Alpine on Raspberry Pi 4

February 13, 2022

A couple of weeks ago, I found my Raspberry Pi 4 8GB that I bought in July of 2020 sitting on a shelf, turned off for the last year. I thought it would be worth trying to get working again, so I set off to install Alpine Linux for it. I wasn’t intending to make a blog post about it, otherwise I would have taken notes on the experience.

Alpine Linux provides a Raspberry Pi specific image–it’s a tar.gz file that needs to be extracted into a fat16 partition on the SD card. I followed the instructions here. It wasn’t the smoothest experience.

After I extracted the files to a fat16 partition and booted, I was greeted by a rainbow screen and seven (7) blinks on the Raspberry Pi. Apparently that means that the kernel image wasn’t found. Luckily, I came across this post describing a fix: edit the config.txt on the boot partition to specify kernel and initramfs images in the root directory. It seems like the Raspberry Pi boot logic can read this text file from the partition, but maybe it does not have the correct logic on my version to follow links into subdirectories. Well, luckily that worked and then I was able to boot into Alpine.

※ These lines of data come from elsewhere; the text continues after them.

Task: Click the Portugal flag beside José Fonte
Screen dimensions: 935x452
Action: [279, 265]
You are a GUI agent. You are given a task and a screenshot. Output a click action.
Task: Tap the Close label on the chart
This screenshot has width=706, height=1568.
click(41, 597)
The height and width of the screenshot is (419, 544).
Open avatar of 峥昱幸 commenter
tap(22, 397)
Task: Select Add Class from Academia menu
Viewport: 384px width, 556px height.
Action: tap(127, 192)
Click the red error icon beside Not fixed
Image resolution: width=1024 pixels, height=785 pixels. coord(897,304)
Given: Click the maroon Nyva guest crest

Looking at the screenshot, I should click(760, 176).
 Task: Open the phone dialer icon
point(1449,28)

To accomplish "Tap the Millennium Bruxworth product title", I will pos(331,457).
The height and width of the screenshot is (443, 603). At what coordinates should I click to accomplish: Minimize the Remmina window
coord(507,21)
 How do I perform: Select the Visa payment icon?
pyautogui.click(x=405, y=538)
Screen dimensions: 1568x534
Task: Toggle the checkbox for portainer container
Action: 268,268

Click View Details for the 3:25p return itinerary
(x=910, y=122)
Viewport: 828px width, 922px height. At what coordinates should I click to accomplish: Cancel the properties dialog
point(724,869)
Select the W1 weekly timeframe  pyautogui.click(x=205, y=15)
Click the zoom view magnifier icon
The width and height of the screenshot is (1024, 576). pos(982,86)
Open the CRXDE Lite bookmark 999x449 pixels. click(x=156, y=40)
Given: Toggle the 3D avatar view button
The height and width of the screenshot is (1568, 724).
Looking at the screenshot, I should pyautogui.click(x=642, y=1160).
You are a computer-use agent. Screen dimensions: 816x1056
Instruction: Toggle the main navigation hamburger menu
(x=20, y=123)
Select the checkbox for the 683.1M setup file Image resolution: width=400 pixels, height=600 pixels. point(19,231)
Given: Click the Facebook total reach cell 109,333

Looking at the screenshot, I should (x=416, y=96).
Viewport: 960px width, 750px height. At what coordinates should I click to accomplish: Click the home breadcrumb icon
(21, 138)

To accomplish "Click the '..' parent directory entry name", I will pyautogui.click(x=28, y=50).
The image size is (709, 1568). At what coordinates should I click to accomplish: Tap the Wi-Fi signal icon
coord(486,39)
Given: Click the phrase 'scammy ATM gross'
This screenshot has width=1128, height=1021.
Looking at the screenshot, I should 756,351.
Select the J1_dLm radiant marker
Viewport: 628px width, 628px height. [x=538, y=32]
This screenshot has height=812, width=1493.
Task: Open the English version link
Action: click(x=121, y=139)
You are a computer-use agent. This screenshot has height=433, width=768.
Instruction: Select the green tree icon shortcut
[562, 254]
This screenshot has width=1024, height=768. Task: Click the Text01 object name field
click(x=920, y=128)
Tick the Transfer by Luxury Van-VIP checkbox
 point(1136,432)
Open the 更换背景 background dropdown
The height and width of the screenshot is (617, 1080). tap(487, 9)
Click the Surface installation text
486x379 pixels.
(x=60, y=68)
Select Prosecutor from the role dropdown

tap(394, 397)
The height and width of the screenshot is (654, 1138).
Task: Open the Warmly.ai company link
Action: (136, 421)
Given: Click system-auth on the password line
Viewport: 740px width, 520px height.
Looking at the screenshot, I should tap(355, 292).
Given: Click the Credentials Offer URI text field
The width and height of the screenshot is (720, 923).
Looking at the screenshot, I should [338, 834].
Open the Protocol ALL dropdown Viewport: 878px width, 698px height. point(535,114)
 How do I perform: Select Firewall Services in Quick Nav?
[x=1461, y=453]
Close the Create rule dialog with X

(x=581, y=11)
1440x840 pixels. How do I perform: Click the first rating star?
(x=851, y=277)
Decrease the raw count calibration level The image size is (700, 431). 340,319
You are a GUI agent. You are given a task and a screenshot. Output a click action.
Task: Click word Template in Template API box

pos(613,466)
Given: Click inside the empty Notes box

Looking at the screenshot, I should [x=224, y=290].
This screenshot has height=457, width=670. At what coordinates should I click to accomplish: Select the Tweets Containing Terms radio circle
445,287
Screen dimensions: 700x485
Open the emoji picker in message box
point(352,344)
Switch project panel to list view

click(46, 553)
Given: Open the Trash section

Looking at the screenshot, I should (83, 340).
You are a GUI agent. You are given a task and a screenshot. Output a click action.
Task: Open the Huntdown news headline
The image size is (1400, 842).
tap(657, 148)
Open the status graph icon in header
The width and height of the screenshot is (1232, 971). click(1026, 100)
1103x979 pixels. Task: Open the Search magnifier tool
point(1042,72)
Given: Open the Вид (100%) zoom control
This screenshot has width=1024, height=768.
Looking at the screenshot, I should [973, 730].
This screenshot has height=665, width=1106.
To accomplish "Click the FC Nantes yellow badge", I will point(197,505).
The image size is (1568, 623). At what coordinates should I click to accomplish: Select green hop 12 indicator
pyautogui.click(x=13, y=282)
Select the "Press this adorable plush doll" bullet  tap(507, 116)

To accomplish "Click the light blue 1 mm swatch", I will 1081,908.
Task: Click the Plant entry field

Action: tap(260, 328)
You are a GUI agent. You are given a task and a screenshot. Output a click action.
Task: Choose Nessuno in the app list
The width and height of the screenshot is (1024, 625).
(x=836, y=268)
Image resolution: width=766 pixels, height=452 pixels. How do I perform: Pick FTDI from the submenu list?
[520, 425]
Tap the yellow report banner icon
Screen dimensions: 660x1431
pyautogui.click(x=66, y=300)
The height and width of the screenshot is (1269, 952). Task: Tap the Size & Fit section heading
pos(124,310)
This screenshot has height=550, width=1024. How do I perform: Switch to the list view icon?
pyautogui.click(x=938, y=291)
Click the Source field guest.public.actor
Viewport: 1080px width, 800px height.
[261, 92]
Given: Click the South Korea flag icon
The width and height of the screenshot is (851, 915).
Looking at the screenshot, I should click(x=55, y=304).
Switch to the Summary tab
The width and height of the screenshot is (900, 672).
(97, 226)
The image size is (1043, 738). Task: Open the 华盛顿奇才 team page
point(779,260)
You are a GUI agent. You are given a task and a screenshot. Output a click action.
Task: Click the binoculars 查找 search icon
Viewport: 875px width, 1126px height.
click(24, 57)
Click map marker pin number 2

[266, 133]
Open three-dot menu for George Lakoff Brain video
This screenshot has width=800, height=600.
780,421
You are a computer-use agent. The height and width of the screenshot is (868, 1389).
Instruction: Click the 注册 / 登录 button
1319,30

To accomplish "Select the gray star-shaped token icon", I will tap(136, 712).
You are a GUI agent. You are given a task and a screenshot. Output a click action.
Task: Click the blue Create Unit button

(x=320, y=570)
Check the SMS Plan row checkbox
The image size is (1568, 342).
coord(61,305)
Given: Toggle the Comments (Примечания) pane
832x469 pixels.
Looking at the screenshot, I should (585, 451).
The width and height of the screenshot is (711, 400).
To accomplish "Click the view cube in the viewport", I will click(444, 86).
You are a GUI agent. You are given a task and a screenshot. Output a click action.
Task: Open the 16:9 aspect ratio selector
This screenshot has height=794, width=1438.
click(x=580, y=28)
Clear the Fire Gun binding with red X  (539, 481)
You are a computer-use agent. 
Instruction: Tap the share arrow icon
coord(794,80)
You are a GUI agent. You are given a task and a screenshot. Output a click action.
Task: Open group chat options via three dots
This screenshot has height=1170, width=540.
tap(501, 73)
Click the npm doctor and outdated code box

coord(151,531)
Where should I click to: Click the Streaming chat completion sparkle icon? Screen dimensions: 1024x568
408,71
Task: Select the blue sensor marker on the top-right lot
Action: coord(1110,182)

Next I ran the setup-alpine script, answered some questions, but near the end it couldn’t find a device to install onto, so the script failed and left me at a prompt without any of my options saved anywhere (that I could find). Searching online (it’s also written in red on the install page, but I did not connect the dots at the time), there seems to be a tool called setup-disk that allows you to just specify the root partition to install Alpine on. I wanted the classic sys mode that gives me a writable root partition. I got an error when trying to run this command though, because the setup-disk script for Raspberry Pi did not like that the root partition I mounted was ext4. It seemed like a bug in the installer. I found some helpful details here. The source code for the installer shows the vfat check can be overridden here. So after export FORCE_BOOTFS=1, I was able to get setup-disk to install to my mounted /dev/mmcblk0p2. I think I had to do one other thing like editing the config.txt to provide my root partition before rebooting.

Things seemed to work after rebooting, but I probably missed a step to mount /dev/mmcblk0p1 as /boot so that system updates would update my kernel there. Maybe that will be a task for another day. First, I need to find something to do with this little computer.